• Directive 1: In the records below, rewrite the lines as a Markdown table with the columns "Row" and "Line", numbering each row and leaving out blank lines. Start at the line that contains "Describe the element at coordinates (626, 310)" and stop after the line that contains "(315, 164).".

────────────────────

The Wound of the Jews: The Narrative of Pain and Defense of Identity


Many Jews see themselves as bearing, in their collective memory, much pain and sorrow. The matter is not limited to the Holocaust or waves of anti-Semitism alone, but extends further, to a sense that the religion they carried for centuries was usurped, distorted, its meanings altered, and even turned into a weapon raised against them.


Jews consider themselves the origin of the story, the bearers of the Torah and its guardians. In their view, had they not preserved the texts and divine laws, neither Christianity nor Islam would have arisen. Hence arises a bitter astonishment that a day should come when the “gentiles” claim to be “God’s Chosen People,” while the Jews see themselves as the people of the covenant, the divine law, and the treasury of revelation. This wound deepens when they perceive that their book—the Old Testament—was taken out of its context, and that entirely new books were added to it, narrating divine accounts that transcend the conditions of the Mosaic covenant and its laws.


Despite their errors and stumblings, they believe that God redeems them, returns them to Him, and fulfills His promise to them. This conviction serves both as a safeguard against attempts to erase their identity, and as a motive to cling to the divine promise.


As for their view of Jesus, the picture is complex. Jesus was a Jewish man, which in itself would have sufficed to grant him the opportunity to be the awaited Messiah. Yet the course of events according to Christian tradition and the Jews’ own determination to carry out the crucifixion, ended with Jesus being crucified three years after beginning his mission. Therefore, for the Jews, the possibility that Jesus was the Messiah collapsed. This led to the founding of a new religion fundamentally different from the message of the prophets, and, in the Jews’ understanding, one that slipped into polytheism and the worship of another “calf” under new names. When Christians are asked about the prophecies that were not fulfilled, they refer to the “second coming.” But the Jews say that no second coming occurred—rather, the opposite happened historically: Jerusalem was plundered, the Temple destroyed, the Jews dispersed instead of united, and they were subjected to humiliation instead of honor. From this perspective, Christianity is accused of being an “antichrist” that is founded upon an interpretation contrary to the course of the prophecies as understood in Judaism.


The astonishment intensifies when Christianity’s sweeping success and spread among billions of people is observed. Within Jewish consciousness, this success is tied to the idea that the new believers were no longer bound by God’s law as established in the covenant with the Children of Israel. This produces a defensive stance, arising from the sense that the entire world stands against the original narrative, that their faith is subject to invasion and distortion, and that other nations have fallen under the seduction of the devil. It makes the task of preserving religion, identity, and homeland a matter of existential necessity rather than a mere political choice.

────────────────────

• Directive 2: According to the passage on the wound of the Jews, what do Christians point to when asked about the prophecies that were not fulfilled?

• Data records:
────────────────────

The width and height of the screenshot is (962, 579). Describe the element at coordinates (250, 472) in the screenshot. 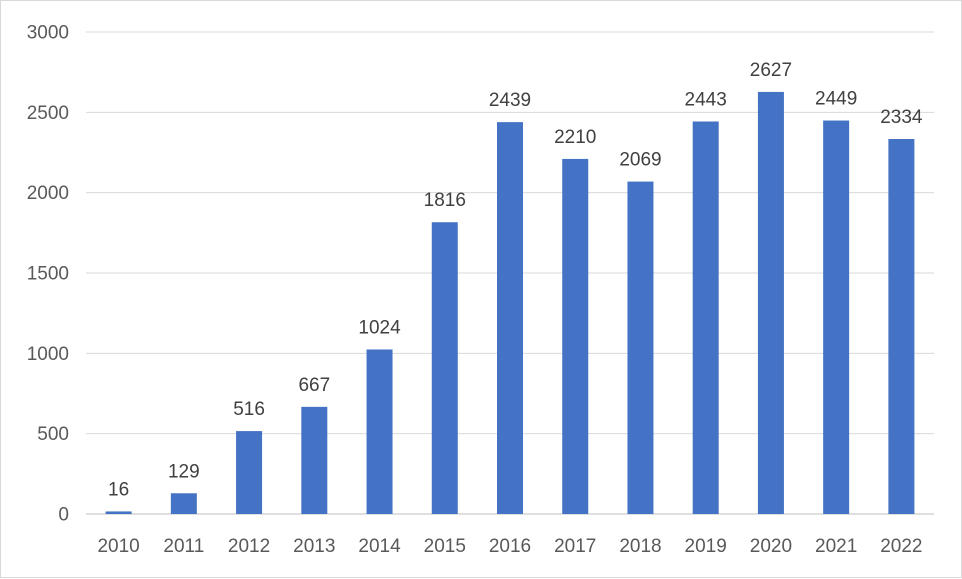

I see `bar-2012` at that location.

────────────────────

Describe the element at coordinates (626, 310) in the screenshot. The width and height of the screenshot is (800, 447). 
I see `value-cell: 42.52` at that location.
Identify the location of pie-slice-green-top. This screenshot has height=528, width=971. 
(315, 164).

────────────────────

• Written response 1:
| Row | Line |
|---|---|
| 1 | Describe the element at coordinates (626, 310) in the screenshot. The width and height of the screenshot is (800, 447).  |
| 2 | I see `value-cell: 42.52` at that location. |
| 3 | Identify the location of pie-slice-green-top. This screenshot has height=528, width=971.  |
| 4 | (315, 164). |

• Written response 2: They point to the "second coming."